ALL abortion law MUST (and rightfully so) include provisions for the health of the mother (and I believe the fetus as well) or it is unconstitutional.  I have already said that in this thread.  YOU EVEN QUOTED IT.  Rally mertex, are you even trying?


Mertex said:


> You are naive to the bills that are being pushed.  If exceptions to rape/incest are not part of the bill, then late term abortions for these situations will not be allowed.  If a child of incest gets pregnant, she may not even know she is pregnant, or if she does know, may not tell anyone that she is pregnant, and if her life is at risk, it doesn't matter at what point it is found out, she should be allowed to abort.  Her life is certainly more important than the fetuses life.
> 
> 
> TOPEKA, Kan. (AP) - Kansas House members on Tuesday *gave first-round approval to sweeping new restrictions on abortion after refusing to add exceptions that would allow victims of incest or rape -- including children who are raped -- to get late-term abortions*.
> Read more: Kan.
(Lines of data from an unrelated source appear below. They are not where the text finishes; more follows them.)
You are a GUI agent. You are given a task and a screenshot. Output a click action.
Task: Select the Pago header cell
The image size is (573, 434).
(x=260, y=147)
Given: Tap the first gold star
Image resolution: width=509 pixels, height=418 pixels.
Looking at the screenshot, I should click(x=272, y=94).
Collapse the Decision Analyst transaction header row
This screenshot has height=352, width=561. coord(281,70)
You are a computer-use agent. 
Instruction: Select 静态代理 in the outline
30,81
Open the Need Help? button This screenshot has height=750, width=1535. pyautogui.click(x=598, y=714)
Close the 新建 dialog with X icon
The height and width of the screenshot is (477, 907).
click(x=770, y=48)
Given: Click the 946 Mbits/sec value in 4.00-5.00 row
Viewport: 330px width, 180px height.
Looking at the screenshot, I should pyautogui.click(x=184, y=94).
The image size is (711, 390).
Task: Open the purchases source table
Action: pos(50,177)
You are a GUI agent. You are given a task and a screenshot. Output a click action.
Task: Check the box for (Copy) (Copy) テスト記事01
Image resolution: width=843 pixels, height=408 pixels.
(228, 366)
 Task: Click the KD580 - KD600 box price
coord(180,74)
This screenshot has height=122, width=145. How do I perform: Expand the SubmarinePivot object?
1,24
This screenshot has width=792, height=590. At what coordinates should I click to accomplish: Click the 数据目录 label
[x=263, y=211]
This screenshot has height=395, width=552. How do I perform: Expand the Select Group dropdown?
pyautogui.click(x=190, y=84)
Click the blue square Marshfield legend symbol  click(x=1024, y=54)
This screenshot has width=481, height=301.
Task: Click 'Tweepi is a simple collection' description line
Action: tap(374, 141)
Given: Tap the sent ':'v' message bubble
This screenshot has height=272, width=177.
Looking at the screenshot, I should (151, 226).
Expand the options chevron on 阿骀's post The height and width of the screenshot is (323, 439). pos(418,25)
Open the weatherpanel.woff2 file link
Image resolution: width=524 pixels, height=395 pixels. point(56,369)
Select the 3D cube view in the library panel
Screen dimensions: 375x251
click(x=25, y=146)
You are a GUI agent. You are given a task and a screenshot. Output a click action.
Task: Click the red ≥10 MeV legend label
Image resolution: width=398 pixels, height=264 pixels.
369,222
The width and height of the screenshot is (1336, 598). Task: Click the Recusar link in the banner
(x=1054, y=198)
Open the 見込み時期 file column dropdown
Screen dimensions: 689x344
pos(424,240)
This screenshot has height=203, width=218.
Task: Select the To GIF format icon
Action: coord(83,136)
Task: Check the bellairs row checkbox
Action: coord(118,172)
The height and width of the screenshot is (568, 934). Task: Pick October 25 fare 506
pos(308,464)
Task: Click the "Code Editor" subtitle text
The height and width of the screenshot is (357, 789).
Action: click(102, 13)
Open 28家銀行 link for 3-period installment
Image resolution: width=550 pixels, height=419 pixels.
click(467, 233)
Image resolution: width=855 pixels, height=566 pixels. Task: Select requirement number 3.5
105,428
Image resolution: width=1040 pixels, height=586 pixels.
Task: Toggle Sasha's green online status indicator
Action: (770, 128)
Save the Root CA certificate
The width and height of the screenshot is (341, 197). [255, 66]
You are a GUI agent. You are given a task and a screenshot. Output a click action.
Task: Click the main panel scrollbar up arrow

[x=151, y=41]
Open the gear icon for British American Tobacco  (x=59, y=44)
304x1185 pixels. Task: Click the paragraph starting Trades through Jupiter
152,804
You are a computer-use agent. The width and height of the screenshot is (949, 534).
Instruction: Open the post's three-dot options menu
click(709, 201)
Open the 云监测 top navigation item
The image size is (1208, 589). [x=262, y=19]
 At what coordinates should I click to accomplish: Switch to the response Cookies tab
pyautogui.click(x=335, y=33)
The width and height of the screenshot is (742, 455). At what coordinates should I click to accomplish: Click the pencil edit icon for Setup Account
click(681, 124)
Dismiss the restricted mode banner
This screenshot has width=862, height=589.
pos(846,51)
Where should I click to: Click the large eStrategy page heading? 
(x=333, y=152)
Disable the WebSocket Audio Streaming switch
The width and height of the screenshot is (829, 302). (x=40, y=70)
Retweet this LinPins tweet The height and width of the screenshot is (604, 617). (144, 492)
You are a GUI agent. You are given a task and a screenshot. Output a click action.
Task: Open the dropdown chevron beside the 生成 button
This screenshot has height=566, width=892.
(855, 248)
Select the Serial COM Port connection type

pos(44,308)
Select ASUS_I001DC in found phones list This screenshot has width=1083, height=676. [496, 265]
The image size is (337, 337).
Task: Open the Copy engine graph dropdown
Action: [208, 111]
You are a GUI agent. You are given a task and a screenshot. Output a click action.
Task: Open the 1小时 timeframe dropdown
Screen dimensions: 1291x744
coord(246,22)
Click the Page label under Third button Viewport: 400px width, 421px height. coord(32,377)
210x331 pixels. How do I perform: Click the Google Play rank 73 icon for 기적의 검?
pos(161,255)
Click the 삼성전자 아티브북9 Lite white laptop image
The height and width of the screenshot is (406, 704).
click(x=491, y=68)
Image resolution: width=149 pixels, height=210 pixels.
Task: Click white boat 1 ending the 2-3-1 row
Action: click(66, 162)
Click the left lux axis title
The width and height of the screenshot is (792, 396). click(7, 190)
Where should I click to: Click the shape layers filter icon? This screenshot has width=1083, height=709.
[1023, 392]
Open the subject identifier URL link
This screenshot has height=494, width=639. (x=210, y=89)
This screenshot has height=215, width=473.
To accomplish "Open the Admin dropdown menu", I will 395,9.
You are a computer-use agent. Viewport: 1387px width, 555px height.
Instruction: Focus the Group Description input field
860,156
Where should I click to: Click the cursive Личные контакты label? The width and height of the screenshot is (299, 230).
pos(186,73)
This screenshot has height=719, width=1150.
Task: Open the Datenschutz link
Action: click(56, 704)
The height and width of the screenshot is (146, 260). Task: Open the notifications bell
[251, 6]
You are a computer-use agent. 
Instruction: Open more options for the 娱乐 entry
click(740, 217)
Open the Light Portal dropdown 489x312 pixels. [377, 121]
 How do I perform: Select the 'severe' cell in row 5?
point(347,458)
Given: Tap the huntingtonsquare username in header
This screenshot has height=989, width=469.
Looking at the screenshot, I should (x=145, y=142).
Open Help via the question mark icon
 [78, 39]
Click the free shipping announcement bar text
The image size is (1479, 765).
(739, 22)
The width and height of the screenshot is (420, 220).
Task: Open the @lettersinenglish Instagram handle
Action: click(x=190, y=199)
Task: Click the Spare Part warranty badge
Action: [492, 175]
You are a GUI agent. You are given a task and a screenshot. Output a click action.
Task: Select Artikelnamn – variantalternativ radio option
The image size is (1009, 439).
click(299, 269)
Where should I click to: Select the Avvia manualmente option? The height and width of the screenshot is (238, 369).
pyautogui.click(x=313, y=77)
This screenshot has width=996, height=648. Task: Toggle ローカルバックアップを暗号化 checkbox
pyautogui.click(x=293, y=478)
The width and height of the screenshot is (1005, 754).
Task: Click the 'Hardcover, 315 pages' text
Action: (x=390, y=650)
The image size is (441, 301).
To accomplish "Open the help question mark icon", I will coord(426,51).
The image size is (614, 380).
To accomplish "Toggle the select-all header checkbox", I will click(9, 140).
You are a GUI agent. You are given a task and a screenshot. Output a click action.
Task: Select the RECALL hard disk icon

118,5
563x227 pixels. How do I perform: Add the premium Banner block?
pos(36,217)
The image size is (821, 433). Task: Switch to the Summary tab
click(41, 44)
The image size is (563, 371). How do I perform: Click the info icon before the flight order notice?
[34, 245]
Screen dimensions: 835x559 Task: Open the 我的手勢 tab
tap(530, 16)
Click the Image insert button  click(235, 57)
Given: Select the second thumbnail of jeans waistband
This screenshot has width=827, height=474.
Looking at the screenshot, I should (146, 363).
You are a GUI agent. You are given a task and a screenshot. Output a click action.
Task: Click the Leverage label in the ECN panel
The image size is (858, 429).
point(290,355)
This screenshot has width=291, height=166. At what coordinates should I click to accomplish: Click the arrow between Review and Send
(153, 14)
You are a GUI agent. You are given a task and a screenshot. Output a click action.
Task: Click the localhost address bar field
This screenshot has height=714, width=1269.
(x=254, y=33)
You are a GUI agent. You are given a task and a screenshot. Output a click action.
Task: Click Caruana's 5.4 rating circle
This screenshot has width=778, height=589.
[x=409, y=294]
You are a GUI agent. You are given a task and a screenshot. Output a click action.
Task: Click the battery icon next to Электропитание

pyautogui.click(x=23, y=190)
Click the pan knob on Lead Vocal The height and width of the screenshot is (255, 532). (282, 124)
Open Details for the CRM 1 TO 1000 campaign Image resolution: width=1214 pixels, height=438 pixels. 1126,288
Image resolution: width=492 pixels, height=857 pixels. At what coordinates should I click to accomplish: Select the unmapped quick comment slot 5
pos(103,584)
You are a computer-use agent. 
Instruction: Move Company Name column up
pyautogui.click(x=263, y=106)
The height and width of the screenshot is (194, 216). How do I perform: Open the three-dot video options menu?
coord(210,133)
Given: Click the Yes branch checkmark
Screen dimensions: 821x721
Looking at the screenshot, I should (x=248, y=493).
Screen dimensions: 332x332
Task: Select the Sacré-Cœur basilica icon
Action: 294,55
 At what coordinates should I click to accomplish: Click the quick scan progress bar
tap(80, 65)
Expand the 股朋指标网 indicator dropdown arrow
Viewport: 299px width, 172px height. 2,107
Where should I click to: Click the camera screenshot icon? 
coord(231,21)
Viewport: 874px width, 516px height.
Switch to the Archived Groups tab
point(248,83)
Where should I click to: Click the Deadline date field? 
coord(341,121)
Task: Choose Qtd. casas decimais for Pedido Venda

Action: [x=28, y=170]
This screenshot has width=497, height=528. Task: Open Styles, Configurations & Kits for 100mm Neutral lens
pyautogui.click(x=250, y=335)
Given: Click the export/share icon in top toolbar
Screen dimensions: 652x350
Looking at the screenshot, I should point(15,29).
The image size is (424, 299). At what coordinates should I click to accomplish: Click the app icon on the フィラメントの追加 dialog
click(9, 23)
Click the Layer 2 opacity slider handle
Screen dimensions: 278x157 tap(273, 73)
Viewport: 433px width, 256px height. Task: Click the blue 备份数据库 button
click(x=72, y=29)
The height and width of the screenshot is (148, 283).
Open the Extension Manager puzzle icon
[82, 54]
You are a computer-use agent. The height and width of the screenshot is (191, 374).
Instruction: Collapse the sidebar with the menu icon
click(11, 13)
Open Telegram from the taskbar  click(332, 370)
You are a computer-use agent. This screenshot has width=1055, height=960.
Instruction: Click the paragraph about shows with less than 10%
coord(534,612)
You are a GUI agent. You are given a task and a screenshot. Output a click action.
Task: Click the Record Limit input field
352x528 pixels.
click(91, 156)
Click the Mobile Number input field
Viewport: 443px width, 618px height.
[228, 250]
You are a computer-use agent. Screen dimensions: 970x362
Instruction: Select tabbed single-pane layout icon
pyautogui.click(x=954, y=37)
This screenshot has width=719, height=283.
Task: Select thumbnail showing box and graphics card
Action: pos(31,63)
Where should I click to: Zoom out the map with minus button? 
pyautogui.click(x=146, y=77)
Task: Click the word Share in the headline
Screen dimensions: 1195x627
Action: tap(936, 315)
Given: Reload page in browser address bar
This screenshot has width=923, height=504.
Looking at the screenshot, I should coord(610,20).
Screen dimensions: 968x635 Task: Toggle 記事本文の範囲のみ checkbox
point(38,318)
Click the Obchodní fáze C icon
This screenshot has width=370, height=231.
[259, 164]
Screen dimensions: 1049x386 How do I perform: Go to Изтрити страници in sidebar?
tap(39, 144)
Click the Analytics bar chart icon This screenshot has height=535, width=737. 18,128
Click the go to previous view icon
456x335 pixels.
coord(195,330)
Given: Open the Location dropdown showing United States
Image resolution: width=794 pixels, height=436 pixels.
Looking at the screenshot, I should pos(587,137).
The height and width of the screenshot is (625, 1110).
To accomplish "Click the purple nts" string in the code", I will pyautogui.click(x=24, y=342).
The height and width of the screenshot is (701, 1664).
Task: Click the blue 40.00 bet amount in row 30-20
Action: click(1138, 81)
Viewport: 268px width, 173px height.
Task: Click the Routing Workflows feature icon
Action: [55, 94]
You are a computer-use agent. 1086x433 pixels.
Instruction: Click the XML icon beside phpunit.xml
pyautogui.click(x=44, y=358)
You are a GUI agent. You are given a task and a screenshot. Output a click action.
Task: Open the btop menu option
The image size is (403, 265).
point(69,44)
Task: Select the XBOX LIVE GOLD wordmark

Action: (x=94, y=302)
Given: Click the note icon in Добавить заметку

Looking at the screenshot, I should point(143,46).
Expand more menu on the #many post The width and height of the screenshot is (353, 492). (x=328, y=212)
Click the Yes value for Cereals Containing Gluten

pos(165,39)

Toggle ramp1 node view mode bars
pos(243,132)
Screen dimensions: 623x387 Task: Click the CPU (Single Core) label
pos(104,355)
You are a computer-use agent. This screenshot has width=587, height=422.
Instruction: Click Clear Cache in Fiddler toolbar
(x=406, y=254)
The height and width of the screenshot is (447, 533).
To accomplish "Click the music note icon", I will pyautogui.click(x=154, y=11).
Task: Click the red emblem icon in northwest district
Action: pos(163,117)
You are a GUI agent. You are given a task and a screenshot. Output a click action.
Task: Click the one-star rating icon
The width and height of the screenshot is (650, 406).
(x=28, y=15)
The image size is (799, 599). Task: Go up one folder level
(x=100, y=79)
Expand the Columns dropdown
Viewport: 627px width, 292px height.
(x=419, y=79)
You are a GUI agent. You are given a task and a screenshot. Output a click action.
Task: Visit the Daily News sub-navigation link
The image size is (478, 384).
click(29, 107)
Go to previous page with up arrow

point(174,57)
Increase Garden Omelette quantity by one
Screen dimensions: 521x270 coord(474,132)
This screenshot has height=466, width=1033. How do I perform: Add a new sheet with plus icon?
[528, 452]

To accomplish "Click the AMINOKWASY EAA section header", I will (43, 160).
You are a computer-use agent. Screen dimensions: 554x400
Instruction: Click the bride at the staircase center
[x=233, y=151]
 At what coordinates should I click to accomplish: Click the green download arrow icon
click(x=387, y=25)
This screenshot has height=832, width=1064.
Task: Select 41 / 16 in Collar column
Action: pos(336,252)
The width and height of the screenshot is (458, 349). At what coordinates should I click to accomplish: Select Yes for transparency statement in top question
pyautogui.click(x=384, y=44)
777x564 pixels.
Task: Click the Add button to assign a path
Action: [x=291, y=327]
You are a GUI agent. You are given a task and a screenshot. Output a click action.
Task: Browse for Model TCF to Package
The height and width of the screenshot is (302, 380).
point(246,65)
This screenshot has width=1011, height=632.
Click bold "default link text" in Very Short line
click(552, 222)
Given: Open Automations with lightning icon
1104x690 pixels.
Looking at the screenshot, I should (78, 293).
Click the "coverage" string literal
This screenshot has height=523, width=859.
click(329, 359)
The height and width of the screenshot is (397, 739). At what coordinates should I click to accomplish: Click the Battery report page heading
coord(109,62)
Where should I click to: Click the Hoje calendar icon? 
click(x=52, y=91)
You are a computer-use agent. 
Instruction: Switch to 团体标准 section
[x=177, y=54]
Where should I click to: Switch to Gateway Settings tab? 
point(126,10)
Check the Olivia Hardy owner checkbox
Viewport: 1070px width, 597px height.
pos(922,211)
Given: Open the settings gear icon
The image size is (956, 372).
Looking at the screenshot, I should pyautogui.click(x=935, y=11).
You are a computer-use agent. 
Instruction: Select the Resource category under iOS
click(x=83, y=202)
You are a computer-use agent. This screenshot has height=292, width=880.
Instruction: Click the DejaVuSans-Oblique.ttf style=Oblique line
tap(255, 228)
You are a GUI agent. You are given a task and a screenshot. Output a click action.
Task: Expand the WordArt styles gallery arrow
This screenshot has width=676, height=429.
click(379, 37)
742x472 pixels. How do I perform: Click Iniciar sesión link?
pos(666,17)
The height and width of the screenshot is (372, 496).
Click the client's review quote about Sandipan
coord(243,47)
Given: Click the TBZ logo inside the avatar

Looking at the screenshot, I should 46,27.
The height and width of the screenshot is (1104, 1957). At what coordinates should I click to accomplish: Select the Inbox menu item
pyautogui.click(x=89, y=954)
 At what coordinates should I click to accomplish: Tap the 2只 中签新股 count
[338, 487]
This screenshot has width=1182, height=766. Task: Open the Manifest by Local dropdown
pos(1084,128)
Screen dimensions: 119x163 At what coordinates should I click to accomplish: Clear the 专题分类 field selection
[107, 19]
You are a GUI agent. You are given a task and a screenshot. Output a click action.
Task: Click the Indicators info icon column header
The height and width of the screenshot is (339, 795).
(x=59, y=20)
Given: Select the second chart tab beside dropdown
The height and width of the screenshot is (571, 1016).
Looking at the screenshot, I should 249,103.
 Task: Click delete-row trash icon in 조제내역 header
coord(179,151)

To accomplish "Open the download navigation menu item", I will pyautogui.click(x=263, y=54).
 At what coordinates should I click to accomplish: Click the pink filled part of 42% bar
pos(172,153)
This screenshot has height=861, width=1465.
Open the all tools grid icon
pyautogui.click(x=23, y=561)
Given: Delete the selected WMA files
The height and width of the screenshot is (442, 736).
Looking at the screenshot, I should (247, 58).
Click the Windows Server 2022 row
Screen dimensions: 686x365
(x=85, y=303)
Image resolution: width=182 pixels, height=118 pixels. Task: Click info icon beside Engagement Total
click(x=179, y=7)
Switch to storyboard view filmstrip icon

House rejects rape, incest exceptions for abortion






Mertex said:


> > The only abortions that must be allowed after that point is when the life of the mother is at risk or there are other significant problems with the pregnancy.
> 
> 
> You are not paying attention to what I am saying.  Some of the bills being passed by some of the states do not make exceptions for the life of the woman being at risk. (See link ab ove).  In other words, it won't matter if her life is at risk, if it is past the 20 weeks nobody will be allowed to abort.  That is what is a problem that I object to.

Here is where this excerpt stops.